The good and bad spirits in African religion form the social brackets within which human beings conduct the business of their life. Although the bad spirit is not condoned within those brackets, on the other hand, it is acknowledged without being appreciated. To make a mistake physically or spiritually is human. However, its being human does not qualify it for accommodation in the human homestead. It is only appreciated that without the bad there cannot be the good, physically and spiritually.
In other words, the good and the bad form the two sides of the coin of life. It is the intrinsic interplay of the two in human functional living that determines the quality of the acting human being. The person inclined to doing bad things is seen as ruled by destructive practices; while the one inclined to doing good things is ruled by constructive or divine principles. Therefore, destruction must be constrained in the maintenance of construction.
Isn’t this the basic principle of life? In physics we learn about the two opposing sides: the north and the south magnetic waves that stand in opposition. The plucking of the negative element and the positive element on the battery creates electricity. Down to the element of the atom, there must be the union of the electron and neutron sides in order to create the atom.
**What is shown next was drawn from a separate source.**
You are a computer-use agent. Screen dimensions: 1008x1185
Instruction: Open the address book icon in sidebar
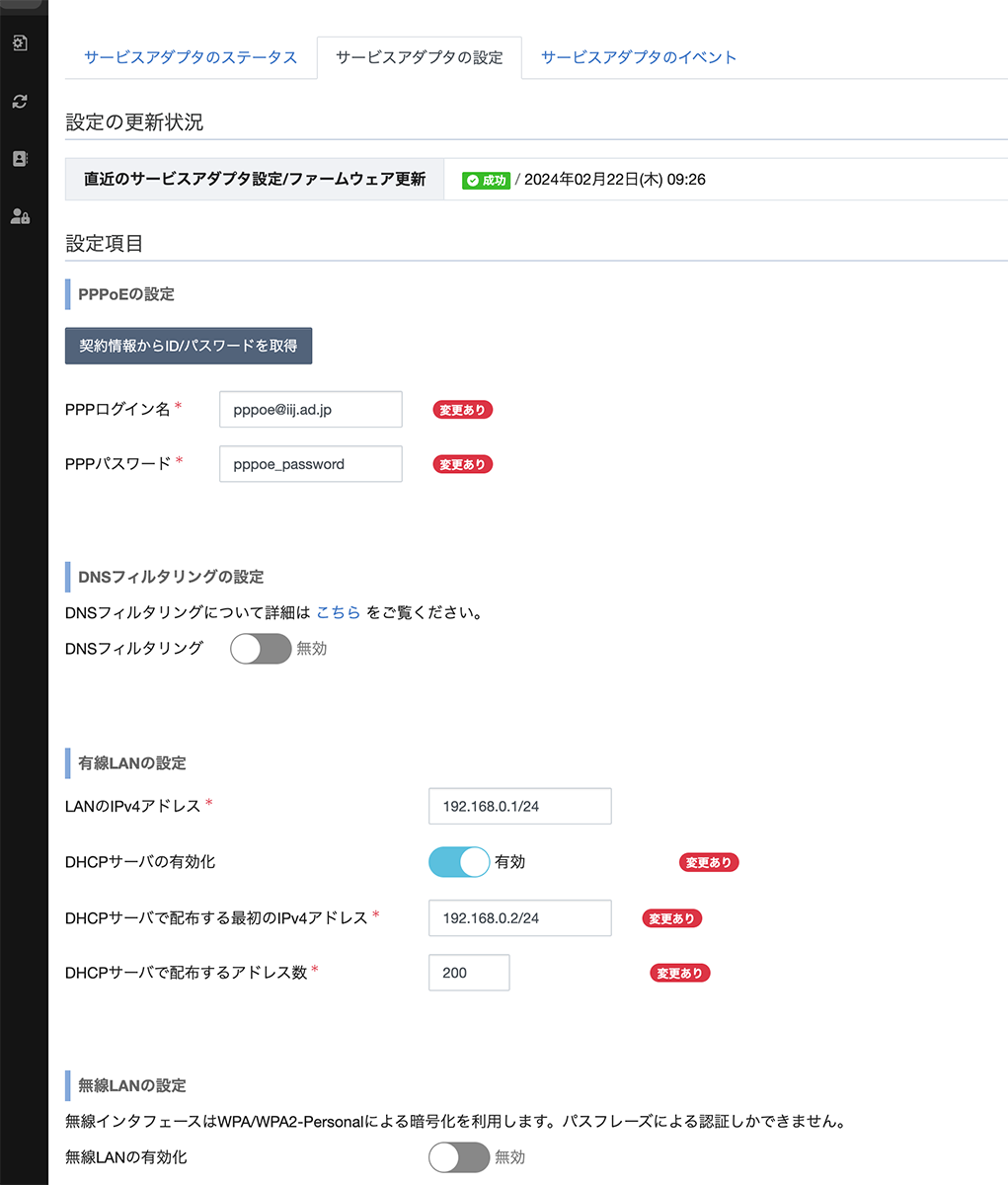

It’s the dialectics of life and death, love and hate, band and good, stupid and wise, freezing point and boiling point, up and down. There is here because there is there; and there is there because there is here.
It is in the personalized story of Lucifer and God as presented in the Bible that the African concept of God gets awfully puzzled. The story has it that, since God Almighty cursed Lucifer and expelled him from heaven, God Almighty has been sitting or resting somewhere out there watching and listening to Satan messing up with God’s beloved creation down on earth without taking an instant move to destroy Satan on behalf of the millions and millions of humiliated and tortured human beings. Why would the loving God bear such inhumanity? Consequently, the African concept of God begins to wonder whether, behind the scene, God Almighty has a hidden message regarding his intention of letting the destructive Satan survive for so long on that mission.
Otherwise, who should be blamed for people’s suffering under the hand of Satan? Should the blame be placed on Satan himself or should that blame be placed on the creator of Satan? Should the blame, at all, be placed on the victim, the human being? If the gun (might) that Satan is using to kill God’s beloved human beings was manufactured by God (the creator of Lucifer) and, since it is God’s responsibility to take away that gun and even destroy Satan, has God been playing a bizarre and bitter game on the human being?
Or, from the African’s religious concept point of view, is the story indirectly saying that Satan and God are the two sides of the Force of Creation? For, how can innocence (God) be measured without guilt (Satan)? In the Day of Judgment, how will God measure the degree of those who love him without employing the instruments God Almighty had bestowed upon Satan?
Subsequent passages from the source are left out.